Ad un anno e mezzo dalla riforma del 416 ter, approvato per la prima volta nel 1992, riformato nell’aprile del 2014 tra le polemiche e oggetto da 23 anni di una battaglia senza esclusione di colpi, oggi arriva una novità da chi fu il relatore del provvedimento, il deputato Pd Davide Mattiello, componente delle commissioni Giustizia e Antimafia.

Oggetto del contendere, tra i magistrati che devono applicare la norma, è il riferimento al metodo mafioso di cui al terzo comma del 416 bis (il reato di associazione mafiosa): l’interpretazione autentica servirebbe a chiarire che secondo il legislatore il reato è commesso quando le parti si accordano e chi riceve la promessa di voti ha coscienza di accordarsi con un mafioso.

Ma quale è oggi lo stato di applicazione della norma? La riforma ha permesso di poterla utilizzare, visto che fino al 2014 era praticamente inutilizzata perché mutilata, come dicono i difensori, o rende impossibile la repressione di questo reato se non viene dimostrato il metodo mafioso, cosa molto complicata da fare, come sostengono i detrattori? Le sentenze degli ultimi mesi, per la verità, danno ragione all’una e all’altra tesi.

In Campania, per esempio, nel marzo di quest’anno, il Tribunale di Santa Maria Capua Vetere (Caserta), accogliendo la richiesta del pm della Dda di Napoli, ha condannato a 7 anni di carcere l’esponente del clan dei Casalesi Alessandro Cirillo, ex braccio destro del capo dell’ala stragista del clan Giuseppe Setola, proprio per il reato di voto di scambio politico-mafioso così come modificato nell’aprile 2014 e commesso in occasione delle elezioni comunali di Casal di Principe. Ancora più recentemente, il 28 maggio scorso, la Corte d’Appello di Torino ha pronunciato 45 condanne al termine del troncone principale del processo Minotauro, relativo alla presenza delle cosche nel capoluogo piemontese e dintorni, con una sentenza che riconosce il voto di scambio.

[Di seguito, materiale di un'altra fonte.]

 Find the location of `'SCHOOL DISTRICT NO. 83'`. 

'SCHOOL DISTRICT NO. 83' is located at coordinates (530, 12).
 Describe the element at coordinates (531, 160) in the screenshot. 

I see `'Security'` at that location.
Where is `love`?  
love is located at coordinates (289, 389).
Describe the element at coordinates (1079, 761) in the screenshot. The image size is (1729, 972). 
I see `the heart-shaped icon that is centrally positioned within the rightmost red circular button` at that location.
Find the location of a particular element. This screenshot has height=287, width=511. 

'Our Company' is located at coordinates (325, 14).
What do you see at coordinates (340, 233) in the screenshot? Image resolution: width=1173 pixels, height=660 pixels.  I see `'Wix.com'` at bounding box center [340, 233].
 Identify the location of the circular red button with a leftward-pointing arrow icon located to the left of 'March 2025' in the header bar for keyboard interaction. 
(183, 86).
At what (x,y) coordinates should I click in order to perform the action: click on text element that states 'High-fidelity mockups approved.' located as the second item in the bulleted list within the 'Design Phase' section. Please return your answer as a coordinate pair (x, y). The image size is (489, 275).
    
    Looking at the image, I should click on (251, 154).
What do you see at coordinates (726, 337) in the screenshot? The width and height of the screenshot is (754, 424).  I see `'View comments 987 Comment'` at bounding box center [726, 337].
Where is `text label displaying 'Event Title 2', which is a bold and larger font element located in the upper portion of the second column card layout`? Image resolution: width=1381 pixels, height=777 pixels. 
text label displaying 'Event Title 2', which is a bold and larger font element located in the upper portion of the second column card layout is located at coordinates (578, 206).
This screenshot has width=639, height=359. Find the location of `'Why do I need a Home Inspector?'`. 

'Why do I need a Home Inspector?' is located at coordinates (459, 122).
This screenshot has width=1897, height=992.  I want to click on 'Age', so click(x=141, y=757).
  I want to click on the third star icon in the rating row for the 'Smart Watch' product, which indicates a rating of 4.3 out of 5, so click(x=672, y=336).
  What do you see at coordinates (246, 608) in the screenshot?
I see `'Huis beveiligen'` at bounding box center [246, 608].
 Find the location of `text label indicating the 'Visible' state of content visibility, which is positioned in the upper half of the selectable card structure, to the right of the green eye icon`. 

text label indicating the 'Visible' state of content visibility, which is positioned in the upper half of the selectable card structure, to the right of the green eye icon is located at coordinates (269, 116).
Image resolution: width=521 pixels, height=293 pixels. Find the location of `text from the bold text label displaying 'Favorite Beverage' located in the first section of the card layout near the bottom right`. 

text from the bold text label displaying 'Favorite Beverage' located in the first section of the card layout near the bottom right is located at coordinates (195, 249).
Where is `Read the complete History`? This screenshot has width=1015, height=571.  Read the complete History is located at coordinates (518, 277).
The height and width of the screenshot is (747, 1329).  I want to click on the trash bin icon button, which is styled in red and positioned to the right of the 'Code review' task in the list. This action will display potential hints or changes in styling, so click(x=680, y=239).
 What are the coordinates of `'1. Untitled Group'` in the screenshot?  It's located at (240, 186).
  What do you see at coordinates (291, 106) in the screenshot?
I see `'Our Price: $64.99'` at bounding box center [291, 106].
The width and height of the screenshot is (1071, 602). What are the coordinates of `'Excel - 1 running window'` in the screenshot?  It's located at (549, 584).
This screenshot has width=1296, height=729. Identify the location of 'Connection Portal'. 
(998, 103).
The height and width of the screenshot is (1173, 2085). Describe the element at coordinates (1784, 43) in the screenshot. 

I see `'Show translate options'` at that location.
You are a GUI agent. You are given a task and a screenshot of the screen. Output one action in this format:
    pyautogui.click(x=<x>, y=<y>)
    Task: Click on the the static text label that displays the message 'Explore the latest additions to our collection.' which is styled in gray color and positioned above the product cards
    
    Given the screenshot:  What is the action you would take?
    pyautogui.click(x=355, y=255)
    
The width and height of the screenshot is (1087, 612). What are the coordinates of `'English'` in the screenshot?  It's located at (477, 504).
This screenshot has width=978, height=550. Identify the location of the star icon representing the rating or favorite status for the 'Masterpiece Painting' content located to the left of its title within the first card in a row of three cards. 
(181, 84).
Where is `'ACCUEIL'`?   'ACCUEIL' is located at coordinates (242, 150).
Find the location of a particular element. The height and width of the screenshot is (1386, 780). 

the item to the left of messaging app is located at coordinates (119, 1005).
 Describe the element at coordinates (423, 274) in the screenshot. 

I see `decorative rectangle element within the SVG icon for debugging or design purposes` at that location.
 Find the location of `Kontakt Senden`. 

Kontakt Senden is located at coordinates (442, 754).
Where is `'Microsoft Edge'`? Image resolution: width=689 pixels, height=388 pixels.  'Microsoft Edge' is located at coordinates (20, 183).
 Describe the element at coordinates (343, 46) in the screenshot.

Al tempo stesso, il 27 maggio scorso, il procuratore aggiunto di Palermo Vittorio Teresi ha bacchettato il legislatore che, modificando il reato di voto di scambio, chiede la prova della intimidazione mafiosa esercitata per l’ottenimento della preferenza. Proprio questo aspetto avrebbe fatto che sì che il Gip di Palermo ha inteso non poter procedere per il 416 ter nei confronti di 4 politici siciliani arrestati per compravendita di voti nelle elezioni siciliane del 2012.

Allo stesso modo, la Cassazione il 3 giugno 2014 ha annullato con rinvio alla Corte di appello di Palermo la sentenza con la quale era stato condannato per voto di scambio l’on. Antinoro, mancando, secondo i giudici, un esplicito riferimento alle modalità mafiose con le quali i voti promessi sono stati in concreto procurati. “Ma il metodo mafioso – osserva Mattiello – è l’appartenenza al sodalizio criminale. Il mafioso è tale perché appartiene al sodalizio mafioso. Se questo è il fuoco, bisognerà che gli inquirenti provino che il soggetto che accetta la promessa di voti, in cambio della promessa di soldi o di altra utilità, sia consapevole di accordarsi con chi concretamente agisce in un sodalizio mafioso”.

La proposta di una legge interpretativa non convince però il senatore M5S Mario Michele Giarrusso. “Il relatore è in difficoltà perchè è la Caporetto della norma. Va espunto dal Codice il fatto che debba essere dimostrato il “metodo mafioso” che non era previsto nella formulazione del ’92”. La legge interpretativa piace invece all’ex procuratore di Torino Gian Carlo Caselli.

Il 416 ter colpisce l’accordo politico-mafioso, ovvero il fatto che il politico promette denaro “o altre utilità” in cambio del consenso elettorale. Proprio la dicitura “o altre utilità” è stata inserita con la riforma, che prima faceva riferimento esclusivamente al denaro. Altro punto fortemente contestato sono le pene, che la riforma del 2014 ha abbassato e che in Commissione Giustizia nelle scorse settimane sono state alzate, portandole da un minimo di 6 anni ad un massimo di 12.